• WORK ITEM: Look through the records and copy each line with the string "приложений" in it.

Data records
::::

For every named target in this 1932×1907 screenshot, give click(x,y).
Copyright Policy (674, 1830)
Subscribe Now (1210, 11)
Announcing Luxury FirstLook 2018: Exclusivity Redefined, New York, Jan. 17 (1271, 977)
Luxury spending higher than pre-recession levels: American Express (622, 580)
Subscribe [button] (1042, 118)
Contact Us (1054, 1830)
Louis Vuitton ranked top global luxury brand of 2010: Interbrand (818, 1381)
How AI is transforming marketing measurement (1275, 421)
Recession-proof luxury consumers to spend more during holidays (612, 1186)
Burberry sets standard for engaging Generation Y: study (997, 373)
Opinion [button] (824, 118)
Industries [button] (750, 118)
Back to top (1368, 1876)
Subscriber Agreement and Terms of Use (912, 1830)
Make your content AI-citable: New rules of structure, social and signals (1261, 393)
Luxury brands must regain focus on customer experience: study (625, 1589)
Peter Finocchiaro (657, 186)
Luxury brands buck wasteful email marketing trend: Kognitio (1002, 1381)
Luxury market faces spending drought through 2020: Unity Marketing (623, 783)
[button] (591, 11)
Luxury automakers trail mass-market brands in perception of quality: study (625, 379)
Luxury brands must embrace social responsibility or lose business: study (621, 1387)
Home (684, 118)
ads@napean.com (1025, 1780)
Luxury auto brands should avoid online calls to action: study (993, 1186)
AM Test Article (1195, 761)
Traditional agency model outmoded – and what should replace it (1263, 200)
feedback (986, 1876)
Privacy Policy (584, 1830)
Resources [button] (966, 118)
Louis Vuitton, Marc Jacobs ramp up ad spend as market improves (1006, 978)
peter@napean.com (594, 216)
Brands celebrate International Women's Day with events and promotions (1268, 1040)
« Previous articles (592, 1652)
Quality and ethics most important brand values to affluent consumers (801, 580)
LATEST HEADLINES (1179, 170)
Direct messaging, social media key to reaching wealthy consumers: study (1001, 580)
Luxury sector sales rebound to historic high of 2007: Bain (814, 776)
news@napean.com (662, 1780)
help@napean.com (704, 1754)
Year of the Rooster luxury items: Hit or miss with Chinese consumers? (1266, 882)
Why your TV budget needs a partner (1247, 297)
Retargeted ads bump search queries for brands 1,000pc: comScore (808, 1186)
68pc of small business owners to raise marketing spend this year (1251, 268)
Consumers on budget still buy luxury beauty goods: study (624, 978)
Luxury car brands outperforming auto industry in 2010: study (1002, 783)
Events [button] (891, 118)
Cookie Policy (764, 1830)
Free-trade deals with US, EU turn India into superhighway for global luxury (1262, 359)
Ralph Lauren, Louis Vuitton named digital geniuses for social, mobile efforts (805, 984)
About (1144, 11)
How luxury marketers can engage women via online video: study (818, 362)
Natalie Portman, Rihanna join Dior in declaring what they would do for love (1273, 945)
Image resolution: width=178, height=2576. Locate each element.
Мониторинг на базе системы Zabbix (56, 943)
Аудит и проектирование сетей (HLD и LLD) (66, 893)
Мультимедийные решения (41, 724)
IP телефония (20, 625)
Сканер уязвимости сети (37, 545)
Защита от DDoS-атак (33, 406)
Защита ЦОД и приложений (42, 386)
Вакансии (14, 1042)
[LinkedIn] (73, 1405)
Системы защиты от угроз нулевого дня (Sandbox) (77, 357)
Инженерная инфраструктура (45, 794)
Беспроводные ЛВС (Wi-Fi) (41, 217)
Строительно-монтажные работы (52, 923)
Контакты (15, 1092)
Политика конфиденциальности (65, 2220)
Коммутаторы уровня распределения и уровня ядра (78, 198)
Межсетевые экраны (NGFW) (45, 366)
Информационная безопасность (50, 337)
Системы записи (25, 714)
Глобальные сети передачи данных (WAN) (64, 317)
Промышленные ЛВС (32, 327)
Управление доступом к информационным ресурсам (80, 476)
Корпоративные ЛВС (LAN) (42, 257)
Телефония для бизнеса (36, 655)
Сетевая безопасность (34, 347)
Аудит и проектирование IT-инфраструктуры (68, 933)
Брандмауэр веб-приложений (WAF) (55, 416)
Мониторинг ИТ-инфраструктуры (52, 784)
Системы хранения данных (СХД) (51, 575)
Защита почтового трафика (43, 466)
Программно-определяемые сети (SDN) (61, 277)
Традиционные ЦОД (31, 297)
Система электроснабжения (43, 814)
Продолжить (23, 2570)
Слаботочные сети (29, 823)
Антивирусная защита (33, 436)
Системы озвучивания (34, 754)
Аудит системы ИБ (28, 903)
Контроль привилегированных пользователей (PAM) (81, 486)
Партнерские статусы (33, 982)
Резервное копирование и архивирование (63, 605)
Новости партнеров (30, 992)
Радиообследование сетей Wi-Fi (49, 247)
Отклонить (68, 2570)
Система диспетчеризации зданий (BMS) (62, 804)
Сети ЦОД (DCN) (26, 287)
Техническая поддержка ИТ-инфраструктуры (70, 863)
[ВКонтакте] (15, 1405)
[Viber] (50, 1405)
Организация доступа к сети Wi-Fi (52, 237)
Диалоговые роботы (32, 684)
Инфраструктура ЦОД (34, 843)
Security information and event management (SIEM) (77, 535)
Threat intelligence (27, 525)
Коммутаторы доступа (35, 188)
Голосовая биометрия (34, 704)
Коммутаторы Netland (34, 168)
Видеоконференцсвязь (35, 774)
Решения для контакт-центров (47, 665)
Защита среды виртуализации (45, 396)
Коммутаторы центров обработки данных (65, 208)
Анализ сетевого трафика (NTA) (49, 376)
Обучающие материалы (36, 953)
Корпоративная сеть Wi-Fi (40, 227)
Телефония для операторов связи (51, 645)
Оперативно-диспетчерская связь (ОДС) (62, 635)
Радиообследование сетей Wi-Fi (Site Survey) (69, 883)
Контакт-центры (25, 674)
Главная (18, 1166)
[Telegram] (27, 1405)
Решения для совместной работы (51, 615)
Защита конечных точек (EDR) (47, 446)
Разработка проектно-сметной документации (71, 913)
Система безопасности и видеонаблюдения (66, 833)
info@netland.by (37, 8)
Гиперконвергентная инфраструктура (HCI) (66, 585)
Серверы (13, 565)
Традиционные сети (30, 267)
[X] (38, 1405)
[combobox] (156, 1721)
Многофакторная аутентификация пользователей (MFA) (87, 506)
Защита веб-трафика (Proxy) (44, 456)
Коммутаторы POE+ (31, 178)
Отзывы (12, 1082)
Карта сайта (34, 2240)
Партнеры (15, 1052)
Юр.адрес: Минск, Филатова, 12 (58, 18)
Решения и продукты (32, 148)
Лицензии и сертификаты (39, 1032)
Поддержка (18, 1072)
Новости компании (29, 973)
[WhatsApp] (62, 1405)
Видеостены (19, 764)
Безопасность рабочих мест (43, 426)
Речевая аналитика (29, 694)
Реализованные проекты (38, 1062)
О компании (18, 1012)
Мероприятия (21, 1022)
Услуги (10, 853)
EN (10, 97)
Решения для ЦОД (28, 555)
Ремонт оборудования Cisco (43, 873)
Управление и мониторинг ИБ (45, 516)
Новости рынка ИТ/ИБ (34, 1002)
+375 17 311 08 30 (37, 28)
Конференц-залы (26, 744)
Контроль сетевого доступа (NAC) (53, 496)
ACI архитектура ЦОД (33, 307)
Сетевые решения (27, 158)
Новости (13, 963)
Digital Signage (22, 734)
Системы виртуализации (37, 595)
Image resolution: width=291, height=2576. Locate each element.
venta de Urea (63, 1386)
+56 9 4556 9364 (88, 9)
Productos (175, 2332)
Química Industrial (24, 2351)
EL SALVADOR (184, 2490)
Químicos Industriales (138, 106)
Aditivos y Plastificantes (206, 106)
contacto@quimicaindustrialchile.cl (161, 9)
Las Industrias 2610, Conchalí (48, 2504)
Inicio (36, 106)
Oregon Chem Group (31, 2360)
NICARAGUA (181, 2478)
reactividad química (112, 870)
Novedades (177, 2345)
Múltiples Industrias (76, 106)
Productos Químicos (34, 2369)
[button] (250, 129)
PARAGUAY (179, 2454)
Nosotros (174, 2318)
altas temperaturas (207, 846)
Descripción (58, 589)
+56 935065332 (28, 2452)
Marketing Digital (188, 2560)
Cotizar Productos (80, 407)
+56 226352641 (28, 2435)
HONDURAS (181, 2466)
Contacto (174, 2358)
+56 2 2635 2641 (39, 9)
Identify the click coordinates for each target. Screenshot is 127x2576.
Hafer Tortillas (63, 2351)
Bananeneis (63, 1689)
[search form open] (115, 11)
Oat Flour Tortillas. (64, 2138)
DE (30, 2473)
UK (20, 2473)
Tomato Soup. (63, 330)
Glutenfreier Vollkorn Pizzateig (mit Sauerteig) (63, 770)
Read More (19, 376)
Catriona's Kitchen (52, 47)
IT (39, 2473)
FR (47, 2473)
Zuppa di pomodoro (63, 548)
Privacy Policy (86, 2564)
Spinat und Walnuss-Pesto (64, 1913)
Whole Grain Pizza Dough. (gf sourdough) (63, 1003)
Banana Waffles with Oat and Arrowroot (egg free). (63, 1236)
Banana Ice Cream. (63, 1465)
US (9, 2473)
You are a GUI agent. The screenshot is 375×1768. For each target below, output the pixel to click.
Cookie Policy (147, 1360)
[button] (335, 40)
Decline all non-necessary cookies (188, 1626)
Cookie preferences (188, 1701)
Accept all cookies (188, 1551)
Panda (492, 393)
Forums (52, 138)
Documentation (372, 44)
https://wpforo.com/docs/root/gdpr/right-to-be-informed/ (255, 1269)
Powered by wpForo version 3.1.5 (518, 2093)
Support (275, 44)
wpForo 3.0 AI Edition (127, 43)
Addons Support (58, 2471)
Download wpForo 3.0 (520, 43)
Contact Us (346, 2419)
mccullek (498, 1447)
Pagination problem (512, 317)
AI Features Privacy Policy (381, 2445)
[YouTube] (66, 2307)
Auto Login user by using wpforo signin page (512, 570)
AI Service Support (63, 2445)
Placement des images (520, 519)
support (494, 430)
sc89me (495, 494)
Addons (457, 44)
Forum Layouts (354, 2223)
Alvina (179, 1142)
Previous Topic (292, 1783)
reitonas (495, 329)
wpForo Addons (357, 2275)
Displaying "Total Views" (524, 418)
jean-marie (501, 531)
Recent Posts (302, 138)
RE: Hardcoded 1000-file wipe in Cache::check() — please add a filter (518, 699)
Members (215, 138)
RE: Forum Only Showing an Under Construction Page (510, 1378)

::::

• SOLUTION TO THIS TASK:
Защита ЦОД и приложений (42, 386)
Брандмауэр веб-приложений (WAF) (55, 416)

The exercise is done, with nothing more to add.